About Her Own Woman




Why This Site Exists

My thoughts on childfreedom

Why This Site Exists

There are TONS of websites out there for women, but most of them assume that women = mother. I was weary of this assumption, so I decided to make my own website for childfree women. You will find lots of links and resources for the childfree, including information on tubal ligations.
A Few Things To Note:

  • All HTML, graphics, and content (unless otherwise indicated) were created by the site's owner, Monica Lightner. Original content may not be reproduced without prior written consent.
  • All links provided for educational and/or recreational purposes only. I'm not responsible for the contents of any links that are outside of the herownwoman.com domain.
  • It is my belief that a woman should only get her tubes tied if she can happily live with the fact that the procedure will, for all practical purposes, make it impossible for her to get pregnant.
  • I have lots of respect for those women who take great pride in their role of mother, do not expect any special treatment because they are mothers, and strive to be the best mothers they can be. These women find motherhood to be a source of joy more than a source of frustration or sorrow, as they understand what it takes to raise a child into a productive adult, and are willing to devote at least two decades of their lives to that task.
  • I have absolutely no respect for women who believe motherhood takes little effort and won't have much impact on her current lifestyle.




My thoughts on childfreedom



Born Childfree




I'm what some childfree people call an "early articulator". When I was six, I found out a woman could have an operation (tubal ligation) so she couldn't have any (more) babies.

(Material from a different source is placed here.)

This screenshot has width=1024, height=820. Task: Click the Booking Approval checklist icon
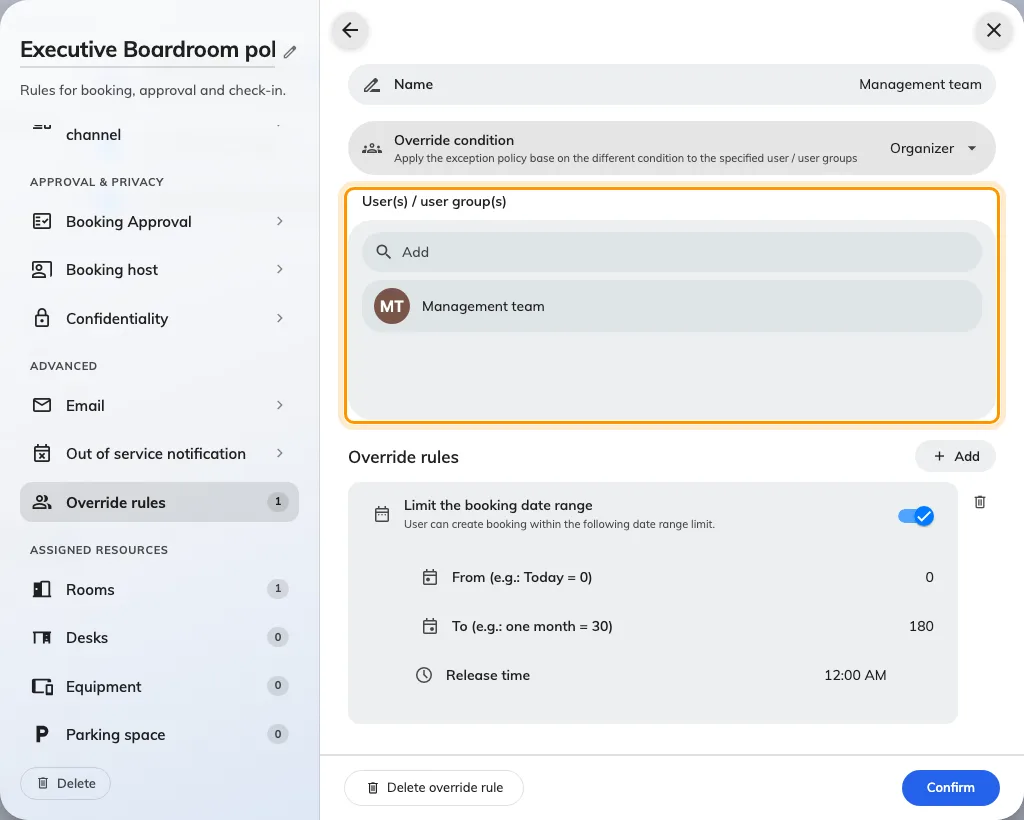[x=42, y=221]
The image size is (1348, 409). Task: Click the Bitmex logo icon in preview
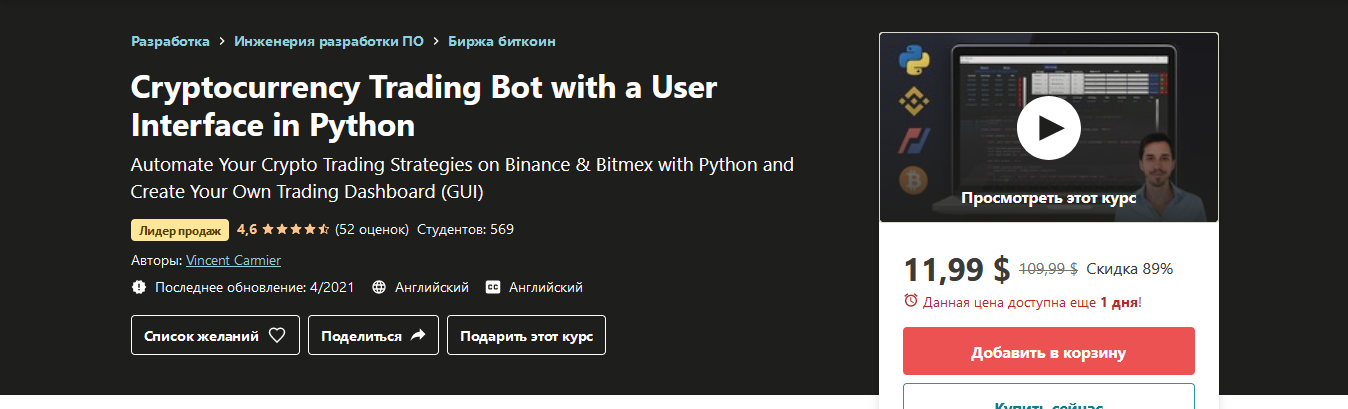point(913,140)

I immediately wanted one. By that time, I had noticed how much hard work it was to be a good parent. It didn't seem the least bit appealing, and from that point forward, I felt like I was just biding my time until the day I got pregnant.

When I left a five-year relationship at age 20 and realized that I had the rest of my life to achieve my goals and fulfill my dreams, children weren't in my plans.

When I was 21, I met my beloved soulmate. He was 33 and was very upfront about not wanting children. When he told me he'd support my right to choose abortion should my birth control fail, I realized that having his child would NOT mean the beginning of a wonderful part of our lives, but be the END of our happy, peaceful life together. Once I realized that adults can live happy, fruitful lives without producing offspring, I started to look forward to living my adult life for me, instead of just killing time until the stick turned blue and I became a Mom.

I've reached a point in my life where I have pretty much everything I want/need--a wonderful husband, six bundles of feline joy, three chickens, a wonderful house, and a bunch of other nice things. I'm very happy with the way my life is going, and to have a child would mean the end to things I value dearly, most of all my autonomy. I'm not willing to give that up for parenthood. Does that make me selfish? Maybe. Honest? Definitely. I've observed other people trying to "have it all"-- spouse, kids, career--and they're often weary, frustrated, and broke. No, thanks.


In late 1999, I began what I now refer to as Monie's Tubal Saga. I knew trying to obtain a tubal ligation at age 24 wouldn't be easy. Of course, I didn't expect it to be as difficult as it was! To read a letter I had to write in order to get a doctor to consent to the operation, click here. In the end I triumphed, and I finally got my tubal ligation on April 26, 2000, just a month after I turned 25!! :)

Q: Are We Not Bitter?
A: We Are Barren!




You're too young to think about not having kids.

Age is relative. I'm 32, my husband's 44, and we're not about to change our minds about having kids. Despite the current trend of older folks having kids, we both think it is unfair to put a very large "generation gap" in a parent/child relationship.


What happens if your marriage ends and you find someone else who wants children?

I have a long list of things I'd do in that case, and get into a monogamous relationship with a man is not one of them! I will be completely upfront about my childfree/sterile status with any prospective suitors, and I would be hard pressed to date a single parent.


Aren't you being a bit selfish?

What's selfish about knowing that I don't want to make the sacrifices a good parent should make? Should I have kids and raise them poorly just to prove I don't want to be a parent?


Don't you want to give your parents grandchildren?

That is a CHOICE, not an obligation. Honestly, I'd rather make something great of my life, giving them a daughter they can be proud of, rather than making them proud of me by doing something as easy as producing an offspring. Besides, my sister just had a baby, so they're Grandparents now.


Don't you think you'll regret being sterilized at such a young age?

I haven't regretted my tubal one day in the seven years I've had it. I get giddy every single time I think of being sterile.


Why doesn't your husband get a vasectomy if he doesn't want kids?

Just as it is MY body and MY choice, it is HIS body and HIS choice. I wouldn't want him to do it if he really doesn't want to. So far, he doesn't want to. Besides, him getting a vasectomy doesn't guarantee that I'll never get pregnant.